The drop continues a pre-pandemic trend of declining birth rates and fertility rates, as childbearing women, many of whom are millennials, delay having children. Both of these rates decreased by 2% from 2017 to 2018, per the latest CDC data, with the birth rate hitting its lowest in 32 years. As of January 2020, the US fertility rate sat at 1.73 births per mother – a stark contrast from the peak in 1957 at 3.77 births per women.

Demographers have expressed concerns over what this means for the future of America, as the fertility rate is below the replacement rate – producing as many births each year as deaths – of 2.1 births per woman.

The decline in births over time is the result of both economic distress as well as progress for women in the workplace, with potential long-term implications, such as a smaller workforce and higher cost of caring for the aging. It’s too soon to say whether we should be concerned about these economic effects, but it’s already clear the economy is in for a big change based off what happens to the American birthrate.

Catching up to a global shift

American women are having babies later. While US birth rates have declined for nearly all age groups of women under 35, per latest CDC data, they rose for women in their late 30s and early 40s.
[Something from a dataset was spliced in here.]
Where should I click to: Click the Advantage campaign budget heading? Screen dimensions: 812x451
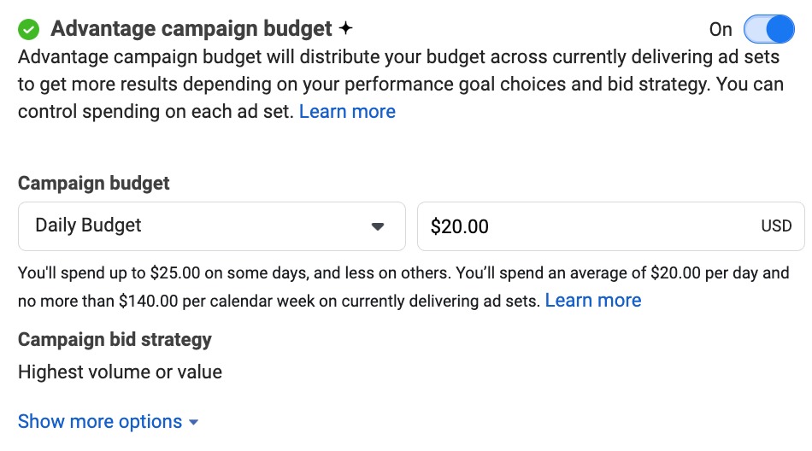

But this is actually bringing the US in line with worldwide trends – or helping it catch up, depending on your perspective. High-income countries, and increasingly middle-income ones, have long seen women delaying their first child until later ages compared to American women, Percheski said.

It’s a sign of better access to education and employment opportunities, a rise in individualism and women’s autonomy, better sex education, and a shift from religious-based to more secular values, she said. But on a more individual level, having kids at a later age is also a result of women choosing to stay in school longer, waiting until later to marry, and paying off student debt first.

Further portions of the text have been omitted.